“Demos um primeiro passo para uma Eslovénia forte e responsável na Europa”, afirmou Jansa, que centrou a sua campanha eleitoral em mensagens anti-imigração e é considerado muito próximo de Viktor Orban, primeiro-ministro da Hungria, apontado com uma das referências da direita radical europeia.

Omnipresente na cena política eslovena desde a independência, em 1991, da ex-república jugoslava, Janez Jansa viu o seu Partido Democrático Esloveno (SDS) obter 25% dos votos, após o apuramento de mais de 99% dos votos.

No entanto, os analistas anteveem que Jansa, de 59 anos, terá sérias dificuldades para formar governo, uma vez que não irá conseguir uma maioria parlamentar para governar sozinho e quase todas as forças políticas rejeitam uma aliança com um “populista de direita”.

Só a conservadora Nova Eslovénia, que terá conseguido nas eleições de hoje uma votação na ordem dos 6%, é que se mostrou disponível para formar uma coligação com Jansa.

Janez Jansa admitiu que as negociações serão difíceis: “Teremos de, provavelmente, esperar algum tempo… para que conversações sérias sobre um novo governo possam ser sérias”, disse aos jornalistas.

Em segundo lugar, a lista independente encabeçada por Marjan Sarec, um antigo humorista de 40 anos que se converteu num político liberal, obteve 12,6% dos votos e poderá vir a desempenhar um papel crucial nas negociações para a formação de Governo nos próximos dias, segundo os analistas.

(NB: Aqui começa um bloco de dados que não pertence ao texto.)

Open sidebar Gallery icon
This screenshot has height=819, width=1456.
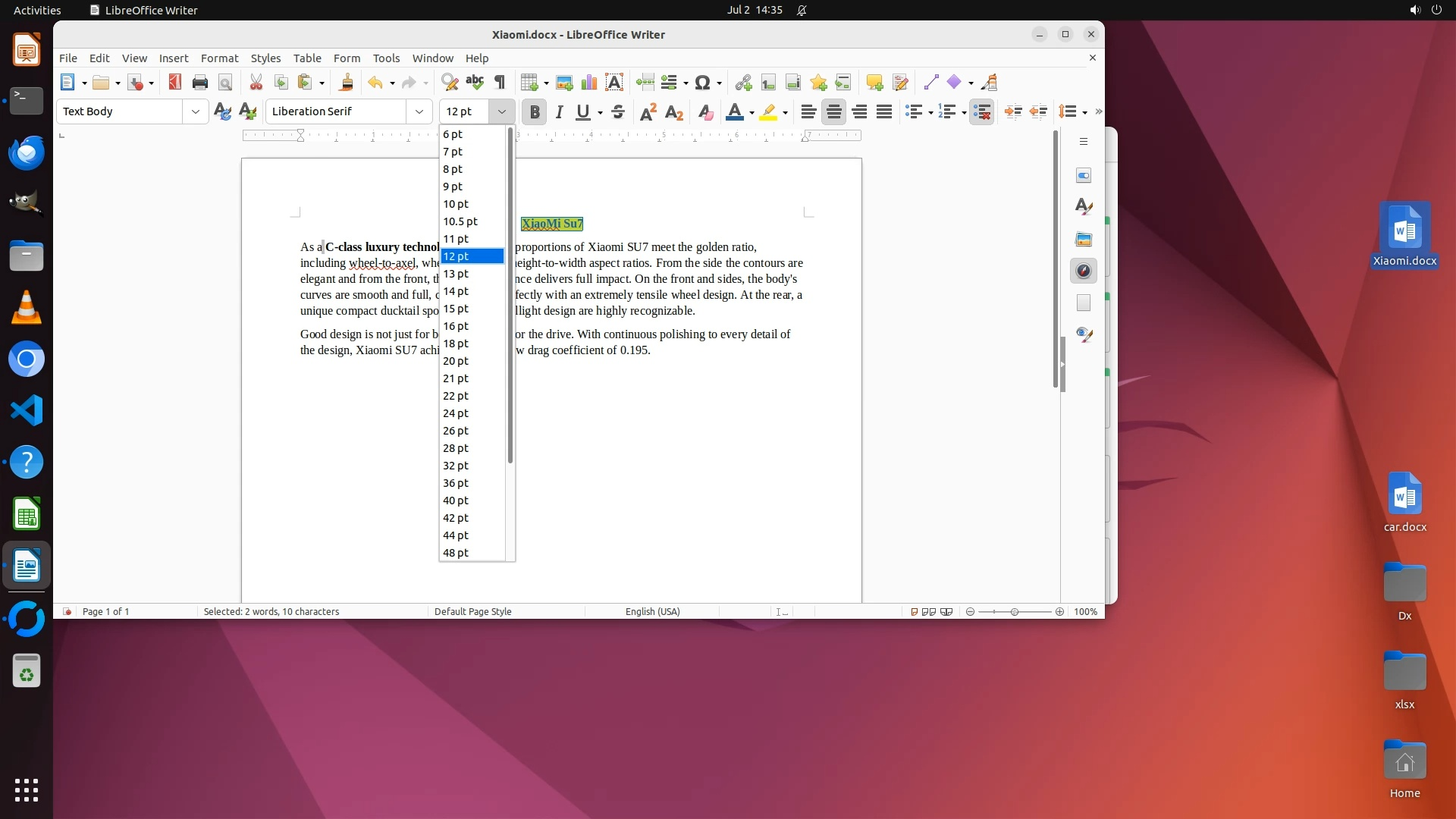coord(1084,239)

Em declínio acentuado, o Partido do Centro Moderno (SMC, centro-esquerda), do primeiro-ministro cessante Miro Cerar, obteve 9,7% dos votos.

No entanto, somando a estes votos os que os partidos que compõem a coligação liderada por Miro Cerar, os sociais-democratas, com 10% dos votos, e os aposentados Desus (4,9%), a votação obtida aproxima-se da de Jansa.

Janez Jansa assumiu o cargo de primeiro-ministro por duas vezes, entre 2004 e 2008 e entre 2012 e 2013, ano em que foi condenado a dois anos de prisão por corrupção, dos quais apenas cumpriu seis meses.